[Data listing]
_ _ _ _ _

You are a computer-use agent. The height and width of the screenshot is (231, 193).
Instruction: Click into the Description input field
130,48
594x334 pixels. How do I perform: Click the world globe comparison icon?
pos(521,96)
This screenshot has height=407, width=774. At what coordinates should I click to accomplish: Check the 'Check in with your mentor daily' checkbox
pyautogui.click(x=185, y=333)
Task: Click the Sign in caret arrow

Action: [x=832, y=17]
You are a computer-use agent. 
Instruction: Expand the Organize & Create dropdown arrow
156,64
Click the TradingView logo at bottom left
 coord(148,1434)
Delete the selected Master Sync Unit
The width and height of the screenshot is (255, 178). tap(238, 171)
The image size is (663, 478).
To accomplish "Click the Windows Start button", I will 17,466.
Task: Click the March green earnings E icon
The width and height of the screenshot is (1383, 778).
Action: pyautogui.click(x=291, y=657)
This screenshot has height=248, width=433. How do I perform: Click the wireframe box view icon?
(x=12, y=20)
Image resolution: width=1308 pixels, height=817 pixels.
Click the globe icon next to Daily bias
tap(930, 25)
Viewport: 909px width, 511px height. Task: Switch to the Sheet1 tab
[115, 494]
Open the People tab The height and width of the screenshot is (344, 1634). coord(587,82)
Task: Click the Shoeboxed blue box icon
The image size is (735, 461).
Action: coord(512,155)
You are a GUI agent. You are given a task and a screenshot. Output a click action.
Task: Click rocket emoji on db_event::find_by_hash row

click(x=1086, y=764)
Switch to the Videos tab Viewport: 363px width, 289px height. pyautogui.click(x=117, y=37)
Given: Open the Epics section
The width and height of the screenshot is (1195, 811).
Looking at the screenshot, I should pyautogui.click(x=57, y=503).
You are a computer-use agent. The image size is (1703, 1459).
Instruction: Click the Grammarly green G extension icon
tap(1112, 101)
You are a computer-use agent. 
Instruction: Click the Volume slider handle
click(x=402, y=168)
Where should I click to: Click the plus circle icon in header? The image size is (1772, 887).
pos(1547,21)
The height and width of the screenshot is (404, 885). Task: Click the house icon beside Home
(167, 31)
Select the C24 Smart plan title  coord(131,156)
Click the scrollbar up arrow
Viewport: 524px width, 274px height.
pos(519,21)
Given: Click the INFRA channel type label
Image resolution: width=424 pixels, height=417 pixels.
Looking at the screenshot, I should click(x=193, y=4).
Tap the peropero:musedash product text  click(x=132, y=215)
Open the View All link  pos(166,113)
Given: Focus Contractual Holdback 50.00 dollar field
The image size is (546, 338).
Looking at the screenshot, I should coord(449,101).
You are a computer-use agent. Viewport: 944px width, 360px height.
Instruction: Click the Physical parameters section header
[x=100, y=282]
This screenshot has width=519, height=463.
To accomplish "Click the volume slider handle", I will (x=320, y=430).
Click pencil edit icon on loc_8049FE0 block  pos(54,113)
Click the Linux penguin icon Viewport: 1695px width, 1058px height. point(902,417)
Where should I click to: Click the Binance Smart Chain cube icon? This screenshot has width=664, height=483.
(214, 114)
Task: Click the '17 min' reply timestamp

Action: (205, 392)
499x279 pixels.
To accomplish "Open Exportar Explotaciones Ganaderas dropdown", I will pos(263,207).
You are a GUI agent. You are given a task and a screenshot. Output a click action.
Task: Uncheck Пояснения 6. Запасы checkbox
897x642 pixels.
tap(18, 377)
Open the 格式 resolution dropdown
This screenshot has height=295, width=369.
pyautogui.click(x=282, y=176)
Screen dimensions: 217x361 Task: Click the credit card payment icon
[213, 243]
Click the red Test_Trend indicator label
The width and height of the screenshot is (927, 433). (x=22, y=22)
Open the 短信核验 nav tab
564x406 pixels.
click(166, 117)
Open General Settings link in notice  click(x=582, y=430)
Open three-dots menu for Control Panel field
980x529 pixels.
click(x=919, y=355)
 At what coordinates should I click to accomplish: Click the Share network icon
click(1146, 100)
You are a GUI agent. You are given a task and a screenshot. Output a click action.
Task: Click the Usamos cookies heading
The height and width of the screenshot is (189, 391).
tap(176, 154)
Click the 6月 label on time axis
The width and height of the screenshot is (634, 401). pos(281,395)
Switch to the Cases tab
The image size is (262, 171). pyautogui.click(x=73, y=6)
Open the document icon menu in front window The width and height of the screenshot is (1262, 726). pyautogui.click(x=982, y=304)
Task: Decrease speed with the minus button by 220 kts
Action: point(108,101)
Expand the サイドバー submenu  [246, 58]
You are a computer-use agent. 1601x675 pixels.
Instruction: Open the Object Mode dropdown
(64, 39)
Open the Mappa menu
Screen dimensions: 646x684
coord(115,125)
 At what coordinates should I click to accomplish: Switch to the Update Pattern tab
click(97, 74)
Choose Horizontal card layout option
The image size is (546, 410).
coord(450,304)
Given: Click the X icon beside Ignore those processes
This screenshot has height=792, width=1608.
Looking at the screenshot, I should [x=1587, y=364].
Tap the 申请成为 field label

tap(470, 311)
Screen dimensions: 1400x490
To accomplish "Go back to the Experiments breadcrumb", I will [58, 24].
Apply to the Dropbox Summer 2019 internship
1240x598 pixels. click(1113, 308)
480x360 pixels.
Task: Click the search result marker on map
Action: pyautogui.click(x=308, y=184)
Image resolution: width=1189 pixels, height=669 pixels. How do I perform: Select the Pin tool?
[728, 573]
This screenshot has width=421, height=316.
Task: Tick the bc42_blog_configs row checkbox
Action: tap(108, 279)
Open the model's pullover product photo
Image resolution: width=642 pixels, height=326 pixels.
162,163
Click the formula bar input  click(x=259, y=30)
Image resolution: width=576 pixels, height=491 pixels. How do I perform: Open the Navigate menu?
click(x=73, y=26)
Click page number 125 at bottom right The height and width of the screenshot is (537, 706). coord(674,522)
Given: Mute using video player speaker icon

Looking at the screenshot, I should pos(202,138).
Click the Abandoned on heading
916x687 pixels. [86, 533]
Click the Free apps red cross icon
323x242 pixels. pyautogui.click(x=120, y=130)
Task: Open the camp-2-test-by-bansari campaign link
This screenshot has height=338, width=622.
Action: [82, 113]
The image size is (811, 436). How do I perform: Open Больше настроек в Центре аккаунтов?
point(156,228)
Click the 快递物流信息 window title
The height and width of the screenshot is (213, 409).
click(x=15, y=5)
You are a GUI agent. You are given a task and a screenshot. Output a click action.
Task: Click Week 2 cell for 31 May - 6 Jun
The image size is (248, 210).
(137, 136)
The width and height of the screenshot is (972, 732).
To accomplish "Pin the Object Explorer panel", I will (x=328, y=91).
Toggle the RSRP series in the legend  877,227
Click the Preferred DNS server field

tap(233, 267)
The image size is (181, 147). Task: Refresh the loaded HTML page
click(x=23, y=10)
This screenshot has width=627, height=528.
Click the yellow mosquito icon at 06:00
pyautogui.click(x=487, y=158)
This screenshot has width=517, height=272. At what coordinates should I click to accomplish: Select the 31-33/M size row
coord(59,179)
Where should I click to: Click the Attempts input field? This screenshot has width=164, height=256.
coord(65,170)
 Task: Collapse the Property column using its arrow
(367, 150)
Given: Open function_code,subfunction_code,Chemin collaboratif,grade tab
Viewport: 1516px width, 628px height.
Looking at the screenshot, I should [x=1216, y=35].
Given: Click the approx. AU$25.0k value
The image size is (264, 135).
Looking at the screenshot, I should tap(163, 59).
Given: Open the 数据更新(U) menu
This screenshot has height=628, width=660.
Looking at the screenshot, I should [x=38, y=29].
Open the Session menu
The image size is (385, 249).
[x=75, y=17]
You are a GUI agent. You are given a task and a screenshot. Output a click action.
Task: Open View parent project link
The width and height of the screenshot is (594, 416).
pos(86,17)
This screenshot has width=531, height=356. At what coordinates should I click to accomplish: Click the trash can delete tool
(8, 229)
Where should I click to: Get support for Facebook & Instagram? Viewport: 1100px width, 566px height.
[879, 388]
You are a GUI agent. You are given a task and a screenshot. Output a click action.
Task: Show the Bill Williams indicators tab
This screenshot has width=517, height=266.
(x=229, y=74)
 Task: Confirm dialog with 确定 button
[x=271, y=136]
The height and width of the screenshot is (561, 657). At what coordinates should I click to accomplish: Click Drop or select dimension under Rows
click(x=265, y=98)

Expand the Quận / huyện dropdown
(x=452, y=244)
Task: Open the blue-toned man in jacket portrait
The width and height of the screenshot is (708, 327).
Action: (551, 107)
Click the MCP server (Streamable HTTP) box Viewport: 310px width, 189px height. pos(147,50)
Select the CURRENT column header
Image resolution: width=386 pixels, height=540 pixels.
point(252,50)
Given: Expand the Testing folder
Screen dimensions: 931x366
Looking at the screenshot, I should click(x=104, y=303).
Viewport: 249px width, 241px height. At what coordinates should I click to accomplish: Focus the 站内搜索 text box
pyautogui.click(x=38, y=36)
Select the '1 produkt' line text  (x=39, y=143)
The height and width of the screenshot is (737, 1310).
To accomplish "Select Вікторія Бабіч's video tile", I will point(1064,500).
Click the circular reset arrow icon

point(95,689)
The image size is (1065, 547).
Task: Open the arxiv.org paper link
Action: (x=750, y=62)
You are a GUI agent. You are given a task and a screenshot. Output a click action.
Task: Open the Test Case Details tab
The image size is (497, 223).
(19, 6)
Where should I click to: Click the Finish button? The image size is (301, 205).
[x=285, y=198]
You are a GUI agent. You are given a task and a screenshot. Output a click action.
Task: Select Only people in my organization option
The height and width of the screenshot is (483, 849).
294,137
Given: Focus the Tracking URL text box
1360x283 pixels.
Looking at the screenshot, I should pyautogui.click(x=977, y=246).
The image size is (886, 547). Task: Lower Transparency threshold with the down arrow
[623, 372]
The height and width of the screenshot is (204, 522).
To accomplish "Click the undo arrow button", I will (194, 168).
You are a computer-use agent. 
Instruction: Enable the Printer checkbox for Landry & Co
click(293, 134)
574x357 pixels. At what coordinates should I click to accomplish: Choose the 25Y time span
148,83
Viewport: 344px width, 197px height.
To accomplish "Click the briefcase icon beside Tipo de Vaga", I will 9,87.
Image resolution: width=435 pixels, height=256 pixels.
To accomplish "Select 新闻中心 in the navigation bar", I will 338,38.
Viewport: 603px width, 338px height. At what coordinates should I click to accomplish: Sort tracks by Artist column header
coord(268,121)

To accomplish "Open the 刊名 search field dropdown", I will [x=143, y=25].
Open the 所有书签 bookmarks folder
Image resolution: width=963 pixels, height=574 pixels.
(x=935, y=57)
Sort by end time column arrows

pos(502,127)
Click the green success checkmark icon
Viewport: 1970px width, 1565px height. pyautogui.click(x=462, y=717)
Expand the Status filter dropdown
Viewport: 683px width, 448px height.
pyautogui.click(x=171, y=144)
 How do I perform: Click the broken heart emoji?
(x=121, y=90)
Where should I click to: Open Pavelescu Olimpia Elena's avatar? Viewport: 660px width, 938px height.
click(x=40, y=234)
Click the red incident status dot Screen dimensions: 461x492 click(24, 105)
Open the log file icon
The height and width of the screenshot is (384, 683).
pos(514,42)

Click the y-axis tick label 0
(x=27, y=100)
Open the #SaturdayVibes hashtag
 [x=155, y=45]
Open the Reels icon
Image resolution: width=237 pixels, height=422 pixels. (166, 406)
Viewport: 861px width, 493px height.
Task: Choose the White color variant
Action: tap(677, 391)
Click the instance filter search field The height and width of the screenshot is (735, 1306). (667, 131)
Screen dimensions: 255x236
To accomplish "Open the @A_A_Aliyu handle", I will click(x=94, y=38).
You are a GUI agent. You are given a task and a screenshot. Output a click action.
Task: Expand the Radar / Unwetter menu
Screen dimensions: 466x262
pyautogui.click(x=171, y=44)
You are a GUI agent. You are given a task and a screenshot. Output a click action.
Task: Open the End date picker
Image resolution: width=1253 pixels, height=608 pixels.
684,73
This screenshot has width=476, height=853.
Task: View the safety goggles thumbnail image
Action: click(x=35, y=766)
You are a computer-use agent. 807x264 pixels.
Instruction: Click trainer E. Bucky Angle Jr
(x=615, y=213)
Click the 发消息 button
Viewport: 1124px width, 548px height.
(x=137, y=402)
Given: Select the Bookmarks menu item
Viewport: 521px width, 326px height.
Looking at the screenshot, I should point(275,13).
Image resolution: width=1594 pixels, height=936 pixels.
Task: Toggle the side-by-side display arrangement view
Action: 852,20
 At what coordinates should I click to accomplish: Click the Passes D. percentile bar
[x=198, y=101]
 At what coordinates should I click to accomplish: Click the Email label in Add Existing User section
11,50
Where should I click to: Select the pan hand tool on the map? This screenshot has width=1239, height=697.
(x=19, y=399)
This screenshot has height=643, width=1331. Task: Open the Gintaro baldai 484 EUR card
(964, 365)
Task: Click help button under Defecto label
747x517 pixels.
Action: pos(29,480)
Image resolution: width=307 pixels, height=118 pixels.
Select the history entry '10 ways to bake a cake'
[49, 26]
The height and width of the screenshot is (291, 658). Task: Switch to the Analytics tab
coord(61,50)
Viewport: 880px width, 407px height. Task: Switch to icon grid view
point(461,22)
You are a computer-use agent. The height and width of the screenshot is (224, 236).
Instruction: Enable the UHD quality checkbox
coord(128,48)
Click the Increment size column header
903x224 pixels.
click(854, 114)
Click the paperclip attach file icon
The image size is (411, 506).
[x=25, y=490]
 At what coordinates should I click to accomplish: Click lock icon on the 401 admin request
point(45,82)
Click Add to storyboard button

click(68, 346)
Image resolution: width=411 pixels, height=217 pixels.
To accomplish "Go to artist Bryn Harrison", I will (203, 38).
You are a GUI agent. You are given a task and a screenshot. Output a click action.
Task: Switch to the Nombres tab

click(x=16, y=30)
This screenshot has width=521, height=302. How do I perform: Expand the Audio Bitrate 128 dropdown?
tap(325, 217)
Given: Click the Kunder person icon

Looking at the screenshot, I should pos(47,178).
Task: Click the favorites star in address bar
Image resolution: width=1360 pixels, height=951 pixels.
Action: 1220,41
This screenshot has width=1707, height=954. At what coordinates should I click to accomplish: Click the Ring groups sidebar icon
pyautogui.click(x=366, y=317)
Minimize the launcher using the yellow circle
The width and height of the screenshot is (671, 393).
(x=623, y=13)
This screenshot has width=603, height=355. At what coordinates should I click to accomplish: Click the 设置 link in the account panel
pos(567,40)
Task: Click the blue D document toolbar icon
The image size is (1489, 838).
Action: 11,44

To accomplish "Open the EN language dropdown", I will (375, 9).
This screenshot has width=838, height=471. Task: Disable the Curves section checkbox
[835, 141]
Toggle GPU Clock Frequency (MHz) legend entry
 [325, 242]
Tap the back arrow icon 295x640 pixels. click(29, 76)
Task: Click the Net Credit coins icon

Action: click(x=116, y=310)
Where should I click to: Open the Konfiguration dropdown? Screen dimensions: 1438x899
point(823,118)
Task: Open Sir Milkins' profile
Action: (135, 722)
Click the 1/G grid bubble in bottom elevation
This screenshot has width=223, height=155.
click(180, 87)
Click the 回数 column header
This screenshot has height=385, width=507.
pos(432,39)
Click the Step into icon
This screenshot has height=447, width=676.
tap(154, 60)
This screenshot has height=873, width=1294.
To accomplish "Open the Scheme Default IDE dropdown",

_ _ _ _ _

- _CHALLENGE_:
Copy the lines of the data listing above word for word, from the line with "Task: Open the blue-toned" to the line with "Action: (x=750, y=62)", including both of those lines.

- _THE OUTPUT_:
Task: Open the blue-toned man in jacket portrait
The width and height of the screenshot is (708, 327).
Action: (551, 107)
Click the MCP server (Streamable HTTP) box Viewport: 310px width, 189px height. pos(147,50)
Select the CURRENT column header
Image resolution: width=386 pixels, height=540 pixels.
point(252,50)
Given: Expand the Testing folder
Screen dimensions: 931x366
Looking at the screenshot, I should click(x=104, y=303).
Viewport: 249px width, 241px height. At what coordinates should I click to accomplish: Focus the 站内搜索 text box
pyautogui.click(x=38, y=36)
Select the '1 produkt' line text  (x=39, y=143)
The height and width of the screenshot is (737, 1310).
To accomplish "Select Вікторія Бабіч's video tile", I will point(1064,500).
Click the circular reset arrow icon

point(95,689)
The image size is (1065, 547).
Task: Open the arxiv.org paper link
Action: (x=750, y=62)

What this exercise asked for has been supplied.